Hey there!
It’s been great discussing essays with those of you who join the Zoom meeting on Sunday mornings. I love it! I appreciate your company, your thoughts, your enthusiasm. Great ideas, insights, experience—you all bring so much to the hour.
Reading and writing go hand-in-hand like…
Like what? Help me out here.
Love and money? That’d be fun…sigh! Ha! If only, right?
Like, peanut butter and jelly, or toast and jam…? Both overused. Definitely. Our everyday similes, an easy reach, always in the cupboard.
Like beer and hot cakes? Sounds awesome! Though not a meal I’ve had in decades, since my 20s. I’m sure you all can come up with a few more, and better.
This past Sunday, it seems we were or are all essentially in agreement about how we responded to the three essays in question. It wasn’t our favorite set, for reasons we discussed. Later, I wondered if everyone truly felt the same way, or if the conversation swayed some of us?
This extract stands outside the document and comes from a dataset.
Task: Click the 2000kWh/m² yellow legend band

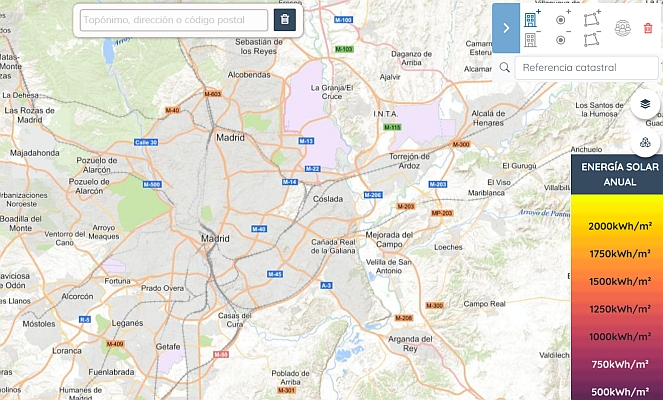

In grad school writing workshops, we were required to take work home—we’d take home the pages of other grad students—and comment on them in writing, before coming back to workshop the following week. Then we’d bring our sheaf of pages back, and a famous, accomplished and insightful author would lead a discussion of the strengths and weaknesses of the work-in-progress, hopefully with clear suggestions for improvement. We’d go around the circle and all have a chance to speak, a requirement really, to contribute to discussion. In workshop, it always sounded as though there was a dominating opinion, with little push-back. But then a writer might go home and read the line-notes and letters from other students, written privately before workshop, and see how widely the responses ranged. That sense of being “on the same page,” in class, was fleeting.
When a writer like Joy Williams articulated an opinion with conviction, there weren’t a lot of grad students who would challenge her. We listened. Some echoed. I think it was great to listen to the ideas of authors who had accomplished tremendous things in a difficult industry. That’s why we were in grad school. But I also loved the notes on the page, writing them to others and reading the letters that came to me, at home, later.
We never have to agree on the essays in question, of course. It’s a conversation!
I love it when we’re in harmony, particularly when there’s work that seems to treat big concerns—including racism, mental health care, addiction, the medical industry, white privilege, police and major power imbalances— in ways that are perhaps lacking in integrity or otherwise letting an author forgo personal responsibility for events and shortcomings too readily. It seemed we all saw the shortcoming, the lack of really speaking to the larger cultural, structural, social problems.
It raises good questions.
In our own work, how do we navigate the leap from personal experience to social criticism? How do we move from describing events to unpacking big ideas? How do we find and articulate the meaning of experience, without shortcuts or resting too easy?
I appreciate you all.
Enjoy the day! Hope to see you next Sunday, online. Open invitation!